In the entries that follow, find the word "link" and report each line it is on.

---- EXCERPTED DATA

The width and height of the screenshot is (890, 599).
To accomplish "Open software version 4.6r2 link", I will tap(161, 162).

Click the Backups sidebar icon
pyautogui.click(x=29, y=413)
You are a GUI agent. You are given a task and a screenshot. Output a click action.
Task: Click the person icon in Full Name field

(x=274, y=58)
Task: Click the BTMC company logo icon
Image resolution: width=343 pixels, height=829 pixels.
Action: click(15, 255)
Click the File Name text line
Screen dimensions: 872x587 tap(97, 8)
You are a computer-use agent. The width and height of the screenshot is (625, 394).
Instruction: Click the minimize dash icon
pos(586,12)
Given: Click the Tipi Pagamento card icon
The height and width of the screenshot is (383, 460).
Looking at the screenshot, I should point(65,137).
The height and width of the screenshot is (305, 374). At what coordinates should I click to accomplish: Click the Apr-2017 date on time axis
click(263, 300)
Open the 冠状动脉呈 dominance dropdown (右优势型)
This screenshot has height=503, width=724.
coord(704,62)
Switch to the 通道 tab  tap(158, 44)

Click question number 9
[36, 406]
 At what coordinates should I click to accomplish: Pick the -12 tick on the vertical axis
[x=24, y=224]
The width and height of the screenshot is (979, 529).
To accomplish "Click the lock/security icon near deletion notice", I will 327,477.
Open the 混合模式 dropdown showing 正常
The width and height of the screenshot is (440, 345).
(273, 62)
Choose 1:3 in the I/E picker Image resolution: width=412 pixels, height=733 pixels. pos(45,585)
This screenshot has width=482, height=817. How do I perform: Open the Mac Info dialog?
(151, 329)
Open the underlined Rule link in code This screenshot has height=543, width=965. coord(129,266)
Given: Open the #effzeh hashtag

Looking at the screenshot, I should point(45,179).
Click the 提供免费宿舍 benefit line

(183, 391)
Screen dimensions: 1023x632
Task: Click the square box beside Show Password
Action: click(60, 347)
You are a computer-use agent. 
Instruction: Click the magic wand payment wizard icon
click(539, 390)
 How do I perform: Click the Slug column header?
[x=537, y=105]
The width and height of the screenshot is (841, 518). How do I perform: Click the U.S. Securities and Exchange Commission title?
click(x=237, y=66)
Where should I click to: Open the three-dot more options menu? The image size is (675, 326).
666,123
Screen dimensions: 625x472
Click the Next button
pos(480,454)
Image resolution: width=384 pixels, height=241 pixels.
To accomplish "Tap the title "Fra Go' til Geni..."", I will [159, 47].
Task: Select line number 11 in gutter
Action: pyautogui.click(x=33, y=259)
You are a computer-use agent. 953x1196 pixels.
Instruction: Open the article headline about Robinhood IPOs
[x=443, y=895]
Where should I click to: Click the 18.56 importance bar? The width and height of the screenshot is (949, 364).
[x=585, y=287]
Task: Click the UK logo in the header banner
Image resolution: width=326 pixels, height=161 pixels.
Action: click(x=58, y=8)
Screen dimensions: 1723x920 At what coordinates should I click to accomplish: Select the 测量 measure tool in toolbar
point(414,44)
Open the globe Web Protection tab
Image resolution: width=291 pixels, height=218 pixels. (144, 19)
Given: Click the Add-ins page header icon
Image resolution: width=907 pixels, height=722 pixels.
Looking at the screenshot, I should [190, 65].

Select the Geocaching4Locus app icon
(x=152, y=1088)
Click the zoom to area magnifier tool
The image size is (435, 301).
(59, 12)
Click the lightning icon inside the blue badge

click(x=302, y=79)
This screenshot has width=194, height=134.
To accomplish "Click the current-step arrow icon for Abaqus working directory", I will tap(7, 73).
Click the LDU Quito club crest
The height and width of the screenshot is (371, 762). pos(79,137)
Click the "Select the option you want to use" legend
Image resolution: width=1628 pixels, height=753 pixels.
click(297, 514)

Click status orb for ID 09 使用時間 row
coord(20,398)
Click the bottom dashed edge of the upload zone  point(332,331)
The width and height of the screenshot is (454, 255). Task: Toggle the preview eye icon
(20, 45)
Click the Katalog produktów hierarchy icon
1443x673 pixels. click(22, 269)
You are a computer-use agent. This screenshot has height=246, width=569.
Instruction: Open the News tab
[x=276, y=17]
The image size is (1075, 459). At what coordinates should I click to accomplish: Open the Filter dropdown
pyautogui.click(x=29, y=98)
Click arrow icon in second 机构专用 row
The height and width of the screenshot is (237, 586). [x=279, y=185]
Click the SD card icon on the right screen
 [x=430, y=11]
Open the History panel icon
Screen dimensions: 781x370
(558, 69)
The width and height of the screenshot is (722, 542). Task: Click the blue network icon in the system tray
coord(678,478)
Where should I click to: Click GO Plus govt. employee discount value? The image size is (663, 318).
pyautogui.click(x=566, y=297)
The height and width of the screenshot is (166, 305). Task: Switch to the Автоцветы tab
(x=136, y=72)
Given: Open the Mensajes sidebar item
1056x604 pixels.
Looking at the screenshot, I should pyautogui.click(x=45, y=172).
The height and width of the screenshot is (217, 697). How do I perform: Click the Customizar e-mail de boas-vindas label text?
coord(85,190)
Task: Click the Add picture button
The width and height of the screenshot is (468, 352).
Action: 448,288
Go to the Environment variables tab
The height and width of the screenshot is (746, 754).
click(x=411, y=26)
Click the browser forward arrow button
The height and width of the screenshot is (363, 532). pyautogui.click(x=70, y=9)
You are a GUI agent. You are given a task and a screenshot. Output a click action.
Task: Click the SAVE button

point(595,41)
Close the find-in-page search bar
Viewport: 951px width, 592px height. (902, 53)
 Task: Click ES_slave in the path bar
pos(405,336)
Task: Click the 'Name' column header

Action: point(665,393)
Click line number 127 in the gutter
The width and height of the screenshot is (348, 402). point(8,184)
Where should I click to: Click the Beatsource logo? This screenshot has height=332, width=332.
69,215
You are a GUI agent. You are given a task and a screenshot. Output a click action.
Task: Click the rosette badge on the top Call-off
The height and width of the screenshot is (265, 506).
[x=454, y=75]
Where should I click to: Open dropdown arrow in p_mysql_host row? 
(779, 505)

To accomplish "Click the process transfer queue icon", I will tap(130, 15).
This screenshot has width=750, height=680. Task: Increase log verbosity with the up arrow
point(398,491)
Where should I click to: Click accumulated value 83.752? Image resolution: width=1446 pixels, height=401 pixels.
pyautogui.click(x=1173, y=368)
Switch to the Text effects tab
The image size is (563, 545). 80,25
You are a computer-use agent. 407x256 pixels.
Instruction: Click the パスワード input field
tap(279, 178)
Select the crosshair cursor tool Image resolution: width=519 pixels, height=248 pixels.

--------

* **RESPONSE TO THIS EXERCISE**:
To accomplish "Open software version 4.6r2 link", I will tap(161, 162).
Open the underlined Rule link in code This screenshot has height=543, width=965. coord(129,266)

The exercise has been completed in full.